▸ **Quoted passage**
■ ■ ■

Visiting business leaders preach the gospel of regionalism
This article first appeared in the St. Louis Beacon, June 14, 2011 - If St. Louis area business and government leaders needed any more reasons to embrace the gospel of regional cooperation to boost economic development, they got a powerful sermon on Tuesday: Other regions already are way out front.
That was the lesson taught by economic development experts from Kansas City, Nashville and Oklahoma City. At a session at the Missouri Botanical Garden, they hammered home the point that intramural turf battles can't do anything but hurt a metropolitan area's efforts to attract businesses from an outside world that is focused on a much larger picture. (Click here for an archived video of the conference.)
As Janet M. Miller, chief economic development and marketing officer for the Nashville area chamber of commerce, put it:
"Fighting is nothing but risk, and risk is the enemy of economic development."
Added Robert J. Marcusse, president and CEO of the Kansas City Area Development Council: "We have to approach what we do as a region. We can't do it any other way."

■ ■ ■

▸ **Short task 1**
Reproduce word for word the part of the regionalism article that opens with the words containing "Visiting business leaders" and closes with "of the conference.)".
▸ **Short task 2**
Write the next part of the regionalism article, picking up after its last sentence.
The data that comes next is separate from the regionalism article.

▸ **Dataset extract**
■ ■ ■

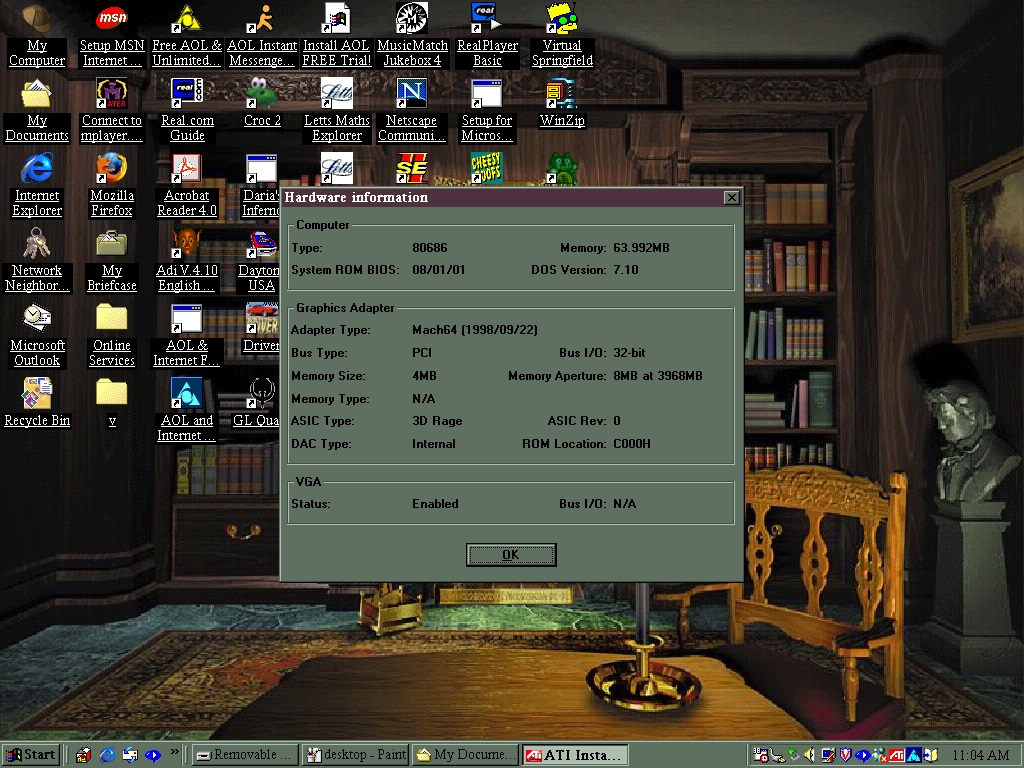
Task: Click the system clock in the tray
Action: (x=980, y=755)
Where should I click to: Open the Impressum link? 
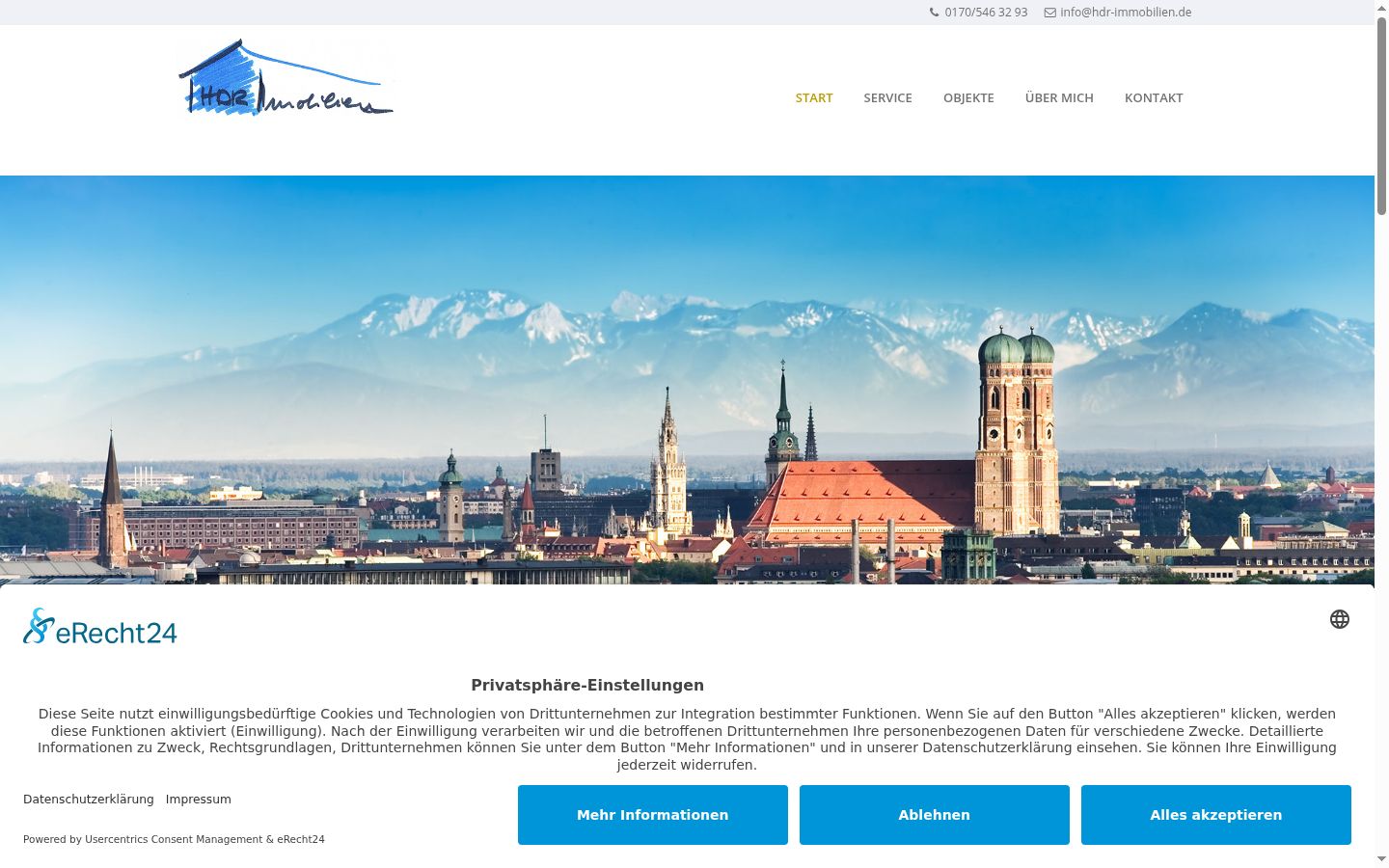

■ ■ ■

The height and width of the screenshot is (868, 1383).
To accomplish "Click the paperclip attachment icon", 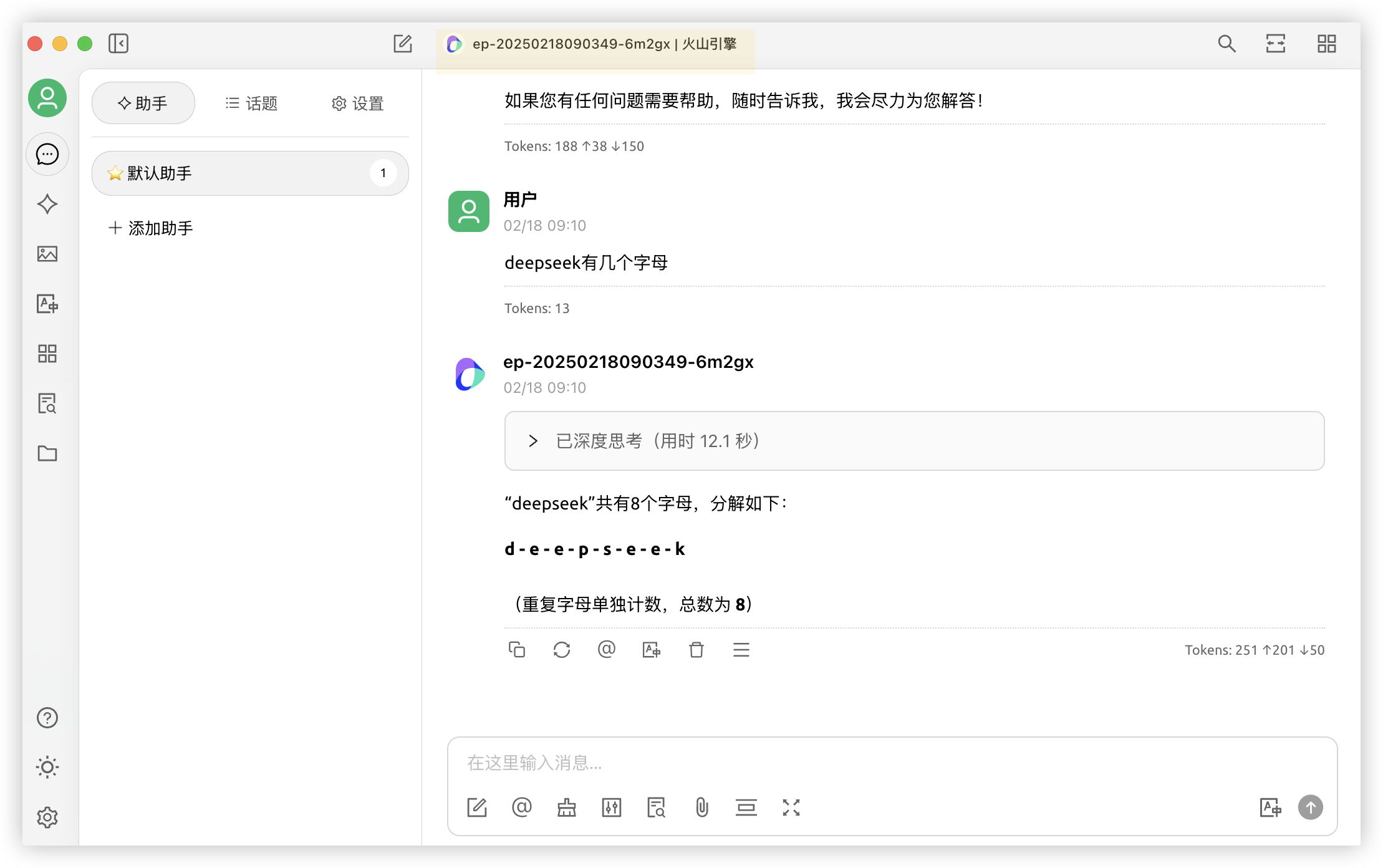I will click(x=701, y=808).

■ ■ ■

▸ **Exercise response 1**
Visiting business leaders preach the gospel of regionalism
This article first appeared in the St. Louis Beacon, June 14, 2011 - If St. Louis area business and government leaders needed any more reasons to embrace the gospel of regional cooperation to boost economic development, they got a powerful sermon on Tuesday: Other regions already are way out front.
That was the lesson taught by economic development experts from Kansas City, Nashville and Oklahoma City. At a session at the Missouri Botanical Garden, they hammered home the point that intramural turf battles can't do anything but hurt a metropolitan area's efforts to attract businesses from an outside world that is focused on a much larger picture. (Click here for an archived video of the conference.)

▸ **Exercise response 2**
Marcusse pointed out that in the 18-county region that his group represents, the reality of living and working in a variety of jurisdictions is hit home by the fact that you can literally straddle State Line Road and have one foot in Missouri, the other in Kansas. So anyone from outside the area who is considering moving to Kansas City can't be bothered with a hodgepodge of bickering governments. They need a single point of entry, Marcusse said, one that brings clarity, not confusion and contention.
Robin Roberts Krieger, executive vice president for economic development for the Greater Oklahoma City Chamber, said that working together also helps bring the focus to what really should be the first goal for anyone trying to recruit new companies or grow existing ones: "What does the customer want?"
For groups like the ones they lead, Krieger and the others said the answer to that all-important question includes a one-stop shop, where outsiders can get the information and assistance that they need; a willingness to do the work but not necessarily get a lot of credit; and a strong public-private partnership where governments and business executives each do what they do best to help a region grow.
"Economic development is the original team sport," Miller said.
She pointed out that in 1989, the Wall Street Journal ran a story about how badly Nashville was being left behind by other areas and was going to be what she called "a sleepy backwater forever."
In response, local leaders formed Partnership 2000, which has evolved into what is now Partnership 2020. It has developed intricate processes to identify, court and land new businesses, moving through stages from awareness to interest to enthusiasm to negotiation to closing the deal.
She said she was amazed, talking with St. Louis area leaders, to learn about the city-county divide -- the kind of circumstances, she added, that outsiders don't want to have to deal with.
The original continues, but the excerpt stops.